Terbitnya PP 11/2010 merupakan sesuatu yang ditunggu mengingat regulasi
mengenai tanah telantar yang lama mandul dalam konsep maupun dalam praktiknya
di lapangan. PP yang lama amat sulit untuk diberlakukan mengingat proses yang
sedemikian panjang, rumit, dan mempersulit pelaksanannya. Alhasil, sejak PP
tersebut disahkan hingga diganti, tak ada satu pun bidang tanah yang secara formal
dinyatakan telantar. Dampaknya, jutaan hektare tanah yang secara fisik telantar, tapi
secara hukum tak dapat dinyatakan telantar.
Secara keseluruhan, isi PP 11/2010 ini meliputi 8 bab dan 20 pasal, serta
dilengkapi penjelasan. Kedelapan bab tersebut adalah; Ketentuan umum; Objek
penertiban tanah telantar; Identifikasi dan penelitian; Peringatan; Penetapan tanah
telantar; Pendayagunaan tanah negara bekas tanah telantar; Ketentuan peralihan, dan;
Ketentuan penutup.
Kepastian adanya perbaikan dalam prosedur dan mekanisme operasional
penertiban dan pendayagunaan tanah telantar sangat diperlukan agar tanah-tanah
telantar itu otomatis sebagai objek reforma agraria. Sehingga, penertiban dan
pendayagunaan tanah telantar berguna bagi keperluan menutup defisit kebutuhan
rakyat miskin atas tanah sebagai faktor produksi utama.
Reforma agraria menjadi jawaban tepat memajukan dan memakmurkan
bangsa, secara bersama. Reforma agraria, hakikatnya proses penataan kembali
struktur penguasaan, pemilikan, penggunaan, dan pemanfaatan tanah untuk mencapai
kesejahteraan dan keadilan sosial.

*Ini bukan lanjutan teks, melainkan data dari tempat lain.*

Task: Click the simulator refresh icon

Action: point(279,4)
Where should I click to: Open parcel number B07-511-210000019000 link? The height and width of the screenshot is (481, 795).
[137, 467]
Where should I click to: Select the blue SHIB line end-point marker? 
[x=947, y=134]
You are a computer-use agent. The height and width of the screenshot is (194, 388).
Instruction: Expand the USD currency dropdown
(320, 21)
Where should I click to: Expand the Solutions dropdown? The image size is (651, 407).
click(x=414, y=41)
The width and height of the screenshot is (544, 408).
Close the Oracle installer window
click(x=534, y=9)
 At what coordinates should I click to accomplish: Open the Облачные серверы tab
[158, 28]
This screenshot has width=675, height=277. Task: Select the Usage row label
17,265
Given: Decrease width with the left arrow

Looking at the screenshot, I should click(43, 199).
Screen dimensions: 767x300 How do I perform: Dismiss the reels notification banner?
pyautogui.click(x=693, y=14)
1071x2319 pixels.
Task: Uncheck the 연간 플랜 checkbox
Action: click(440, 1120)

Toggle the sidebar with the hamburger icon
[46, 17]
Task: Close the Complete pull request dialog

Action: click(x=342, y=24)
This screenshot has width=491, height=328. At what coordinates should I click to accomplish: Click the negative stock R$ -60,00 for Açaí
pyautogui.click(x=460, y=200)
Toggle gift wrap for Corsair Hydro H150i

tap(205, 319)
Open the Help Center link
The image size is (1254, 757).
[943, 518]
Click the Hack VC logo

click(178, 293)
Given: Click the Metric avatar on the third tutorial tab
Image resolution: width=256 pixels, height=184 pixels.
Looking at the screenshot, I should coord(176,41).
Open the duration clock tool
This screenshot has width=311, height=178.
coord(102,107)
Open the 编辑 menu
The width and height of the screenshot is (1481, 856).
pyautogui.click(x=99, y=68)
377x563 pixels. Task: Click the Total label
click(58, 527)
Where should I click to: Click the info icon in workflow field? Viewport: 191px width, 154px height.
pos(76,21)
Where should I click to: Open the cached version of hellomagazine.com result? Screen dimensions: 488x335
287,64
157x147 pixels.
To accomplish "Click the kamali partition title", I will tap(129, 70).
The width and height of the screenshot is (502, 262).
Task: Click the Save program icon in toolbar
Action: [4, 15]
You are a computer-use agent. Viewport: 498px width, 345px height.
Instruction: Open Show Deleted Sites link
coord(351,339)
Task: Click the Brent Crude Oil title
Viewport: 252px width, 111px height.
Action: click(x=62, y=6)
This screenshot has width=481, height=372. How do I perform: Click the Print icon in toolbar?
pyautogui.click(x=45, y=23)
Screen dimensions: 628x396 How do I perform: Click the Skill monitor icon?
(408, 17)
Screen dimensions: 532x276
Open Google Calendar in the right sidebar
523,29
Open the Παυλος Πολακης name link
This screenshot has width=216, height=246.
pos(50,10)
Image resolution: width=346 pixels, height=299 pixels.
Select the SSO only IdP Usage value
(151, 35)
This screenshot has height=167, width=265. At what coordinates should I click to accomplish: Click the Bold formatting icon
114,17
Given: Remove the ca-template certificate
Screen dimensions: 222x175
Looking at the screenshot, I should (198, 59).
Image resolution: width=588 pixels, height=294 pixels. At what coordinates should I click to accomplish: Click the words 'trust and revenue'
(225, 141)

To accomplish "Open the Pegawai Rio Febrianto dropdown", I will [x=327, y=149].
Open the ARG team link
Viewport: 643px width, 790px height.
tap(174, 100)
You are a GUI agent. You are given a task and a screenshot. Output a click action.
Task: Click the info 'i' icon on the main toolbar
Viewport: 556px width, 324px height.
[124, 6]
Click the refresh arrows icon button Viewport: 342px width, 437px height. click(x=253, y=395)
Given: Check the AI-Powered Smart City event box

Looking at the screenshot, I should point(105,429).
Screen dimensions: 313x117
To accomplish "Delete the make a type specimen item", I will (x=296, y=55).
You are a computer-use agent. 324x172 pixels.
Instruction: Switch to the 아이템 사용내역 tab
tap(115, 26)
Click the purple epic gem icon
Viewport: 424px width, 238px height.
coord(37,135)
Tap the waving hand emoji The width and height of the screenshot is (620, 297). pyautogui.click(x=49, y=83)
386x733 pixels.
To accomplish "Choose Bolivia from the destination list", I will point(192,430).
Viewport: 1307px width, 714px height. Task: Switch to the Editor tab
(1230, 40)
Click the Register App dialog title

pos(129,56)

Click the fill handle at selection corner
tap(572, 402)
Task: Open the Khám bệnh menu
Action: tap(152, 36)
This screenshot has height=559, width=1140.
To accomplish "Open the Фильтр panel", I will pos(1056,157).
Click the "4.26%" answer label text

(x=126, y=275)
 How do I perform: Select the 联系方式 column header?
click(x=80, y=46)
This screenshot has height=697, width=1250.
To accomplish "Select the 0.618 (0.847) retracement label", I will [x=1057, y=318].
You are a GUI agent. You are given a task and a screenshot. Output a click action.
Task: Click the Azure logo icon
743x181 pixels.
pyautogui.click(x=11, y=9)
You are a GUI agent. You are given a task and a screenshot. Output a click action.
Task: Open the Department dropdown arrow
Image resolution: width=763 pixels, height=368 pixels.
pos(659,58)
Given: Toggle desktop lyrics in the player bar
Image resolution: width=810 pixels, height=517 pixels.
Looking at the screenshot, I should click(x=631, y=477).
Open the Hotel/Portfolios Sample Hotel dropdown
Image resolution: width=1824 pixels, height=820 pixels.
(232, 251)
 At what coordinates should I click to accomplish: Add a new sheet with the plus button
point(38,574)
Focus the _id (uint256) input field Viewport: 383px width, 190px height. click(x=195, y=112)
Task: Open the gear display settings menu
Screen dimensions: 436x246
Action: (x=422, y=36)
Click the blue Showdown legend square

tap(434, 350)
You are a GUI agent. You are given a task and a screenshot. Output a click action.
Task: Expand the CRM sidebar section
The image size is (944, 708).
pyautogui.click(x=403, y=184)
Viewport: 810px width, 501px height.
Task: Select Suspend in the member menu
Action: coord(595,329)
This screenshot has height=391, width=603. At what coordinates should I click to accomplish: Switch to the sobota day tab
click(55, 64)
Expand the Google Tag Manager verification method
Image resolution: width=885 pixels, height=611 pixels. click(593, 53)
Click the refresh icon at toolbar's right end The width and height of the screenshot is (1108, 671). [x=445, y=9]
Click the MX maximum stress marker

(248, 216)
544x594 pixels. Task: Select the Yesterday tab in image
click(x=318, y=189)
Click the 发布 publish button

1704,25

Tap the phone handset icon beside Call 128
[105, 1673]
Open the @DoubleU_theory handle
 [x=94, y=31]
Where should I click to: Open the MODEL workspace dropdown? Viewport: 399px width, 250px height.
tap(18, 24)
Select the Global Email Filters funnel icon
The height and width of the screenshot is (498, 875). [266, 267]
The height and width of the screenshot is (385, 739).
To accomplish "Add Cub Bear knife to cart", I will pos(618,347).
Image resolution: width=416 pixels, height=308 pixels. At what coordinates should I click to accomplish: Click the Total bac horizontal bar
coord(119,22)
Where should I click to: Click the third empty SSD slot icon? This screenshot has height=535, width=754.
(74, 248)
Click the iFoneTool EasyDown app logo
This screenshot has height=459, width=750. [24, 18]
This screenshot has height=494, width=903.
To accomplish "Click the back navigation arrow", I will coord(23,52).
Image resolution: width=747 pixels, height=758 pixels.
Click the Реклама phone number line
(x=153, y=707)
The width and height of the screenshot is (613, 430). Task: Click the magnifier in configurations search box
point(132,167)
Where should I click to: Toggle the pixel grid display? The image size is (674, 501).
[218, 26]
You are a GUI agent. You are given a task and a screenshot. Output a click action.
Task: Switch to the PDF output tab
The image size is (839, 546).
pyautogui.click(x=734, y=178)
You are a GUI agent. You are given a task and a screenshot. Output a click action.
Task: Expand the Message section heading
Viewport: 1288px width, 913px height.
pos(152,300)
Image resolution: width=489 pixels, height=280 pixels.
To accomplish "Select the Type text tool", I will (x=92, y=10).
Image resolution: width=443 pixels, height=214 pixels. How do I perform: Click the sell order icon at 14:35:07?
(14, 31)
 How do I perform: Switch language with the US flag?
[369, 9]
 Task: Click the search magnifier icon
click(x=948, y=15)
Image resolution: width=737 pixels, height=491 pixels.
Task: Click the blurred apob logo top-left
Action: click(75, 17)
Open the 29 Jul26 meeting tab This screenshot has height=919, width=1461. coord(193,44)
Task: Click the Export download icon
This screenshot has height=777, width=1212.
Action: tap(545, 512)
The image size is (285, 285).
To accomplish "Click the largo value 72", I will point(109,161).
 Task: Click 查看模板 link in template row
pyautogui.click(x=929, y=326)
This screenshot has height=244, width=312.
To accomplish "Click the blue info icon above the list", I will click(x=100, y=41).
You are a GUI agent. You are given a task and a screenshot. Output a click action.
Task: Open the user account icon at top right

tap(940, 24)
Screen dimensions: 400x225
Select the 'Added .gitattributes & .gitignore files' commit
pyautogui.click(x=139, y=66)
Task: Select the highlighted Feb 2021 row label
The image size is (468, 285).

Ini adalah upaya besar seluruh komponen bangsa.
Di sinilah relevansi menempatkan seluruh pengertian, ruang lingkup, dan kegunaan
dari pengelolaan ''tanah negara bekas tanah telantar'' dalam realisasi reforma agraria
sejati, yang salah satunya dimaksudkan untuk mengatasi kemiskinan struktural yang
dihadapi mayoritas rakyat Indonesia, khususnya kaum tani di pedesaan.
Reforma Agraria tanpa kebijakan pemerintah ialah kemustahilan. Sementara
itu, reforma agraria tanpa melibatkan organisasi rakyat akan gagal dalam mencapai
tujuannya. Keberadaan organisasi rakyat (tani) yang kuat ialah prasyarat pokok
keberhasilan reforma agraria. Peran dan keterlibatan organisasi rakyat dalam
pelaksanaan reforma agraria sangat penting.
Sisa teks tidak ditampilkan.